ACL Prevention and Rehabilitation
What is ACL Prevention and Rehabilitation?
There are 100,000 and 200,000 ACL ruptures per year in the United States alone. Current research states females have a 2-10x higher risk of tearing the ACL especially in cutting and jumping sports. (1,2)
There is an ever-growing amount of research showing exercises that enhance the brain body communication are highly effective in not only ACL tear prevention, but also in preventing all types of injuries, and reducing injury severity. These studies support that by using a battery of performance tests we can accurately assess injury risk in athletes. To support youth athletes, Agile Physical Therapy offers to not only to design an individualized training program, but also administer research-based performance tests designed to detect asymmetries in strength, power, and neuromuscular control to prevent/reduce injury.

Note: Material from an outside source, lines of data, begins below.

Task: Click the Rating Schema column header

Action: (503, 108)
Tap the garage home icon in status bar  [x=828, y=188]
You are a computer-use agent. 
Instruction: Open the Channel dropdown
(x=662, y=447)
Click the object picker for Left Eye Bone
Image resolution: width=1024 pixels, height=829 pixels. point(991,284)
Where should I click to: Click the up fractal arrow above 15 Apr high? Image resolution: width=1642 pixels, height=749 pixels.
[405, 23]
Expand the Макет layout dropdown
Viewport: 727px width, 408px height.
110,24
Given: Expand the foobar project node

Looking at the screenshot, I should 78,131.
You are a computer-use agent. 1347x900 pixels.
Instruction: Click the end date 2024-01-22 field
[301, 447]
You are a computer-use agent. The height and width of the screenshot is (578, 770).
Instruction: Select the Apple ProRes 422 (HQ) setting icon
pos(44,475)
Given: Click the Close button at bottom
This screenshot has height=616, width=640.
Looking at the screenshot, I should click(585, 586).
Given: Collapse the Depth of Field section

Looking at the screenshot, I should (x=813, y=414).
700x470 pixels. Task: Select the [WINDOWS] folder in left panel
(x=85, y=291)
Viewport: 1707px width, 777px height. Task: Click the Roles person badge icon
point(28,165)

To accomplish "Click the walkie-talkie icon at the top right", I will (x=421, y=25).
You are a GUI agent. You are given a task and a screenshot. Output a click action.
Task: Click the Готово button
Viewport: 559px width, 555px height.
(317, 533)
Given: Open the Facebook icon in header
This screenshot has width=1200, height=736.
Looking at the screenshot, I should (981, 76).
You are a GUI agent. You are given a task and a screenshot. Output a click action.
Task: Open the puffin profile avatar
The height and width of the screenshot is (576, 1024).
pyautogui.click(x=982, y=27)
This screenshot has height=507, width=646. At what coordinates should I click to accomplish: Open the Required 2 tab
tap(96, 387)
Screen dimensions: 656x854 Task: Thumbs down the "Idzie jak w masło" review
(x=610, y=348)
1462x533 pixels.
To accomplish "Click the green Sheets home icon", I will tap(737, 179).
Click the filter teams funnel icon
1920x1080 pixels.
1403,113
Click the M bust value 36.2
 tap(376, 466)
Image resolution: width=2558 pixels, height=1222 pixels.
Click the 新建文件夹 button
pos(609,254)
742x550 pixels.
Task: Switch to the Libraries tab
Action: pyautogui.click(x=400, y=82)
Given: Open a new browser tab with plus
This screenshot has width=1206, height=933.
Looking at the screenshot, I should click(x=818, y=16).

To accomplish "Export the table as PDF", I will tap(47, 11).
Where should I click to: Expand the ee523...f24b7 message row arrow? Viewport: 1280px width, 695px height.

Sometimes after a knee injury, the Anterior Cruciate Ligament (ACL) is torn and needs to be surgically repaired. In many cases, you may be sent to physical therapy for pre-surgical rehabilitation where you and your physical therapist will address your strength deficits and help you strengthen your knee muscles before surgery. Evidence shows that the stronger the muscles and the better the knee range of motion will result in better post-surgical outcomes. You and your surgeon will discuss which graft will be best for your recovery and lifestyle. The most frequent grafts used are allograft (from cadaver) or autograft (from yourself) and can be harvested from your patellar tendon, hamstring tendon and less frequently your peroneal tendon.
The success of an ACL reconstruction comes from your rehabilitation. It is important to anticipate a good amount of time and effort to come from your ACL reconstruction physical therapy. Agile’s physical therapists are well versed in the rehabilitation process regardless of which graft was used for your reconstruction. Ideally you should start rehabilitation 1-3 days post-surgery to ensure you regain your range of motion and quadriceps activation as soon as possible to start regaining function by managing your pain and swelling. As you get stronger and start to return to weight bearing activities, your physical therapist will guide you back to your sport of choice. Using graded functional measures, your physical therapist and your surgeon will guide you to return to sport. Physical therapists will also use injury prevention screens to help clear athletes for returning to practice and games.
- Csintalan, Rick P et al. “Incidence rate of anterior cruciate ligament reconstructions.” The Permanente journal vol. 12,3 (2008): 17-21. doi:10.7812/tpp/07-140
- LaBella CR, Hennrikus W, Hewett TE; Council on Sports Medicine and Fitness, and Section on Orthopaedics. Anterior cruciate ligament injuries: diagnosis, treatment, and prevention. Pediatrics. 2014 May;133(5):e1437-50. doi: 10.1542/peds.2014-0623. PMID: 24777218.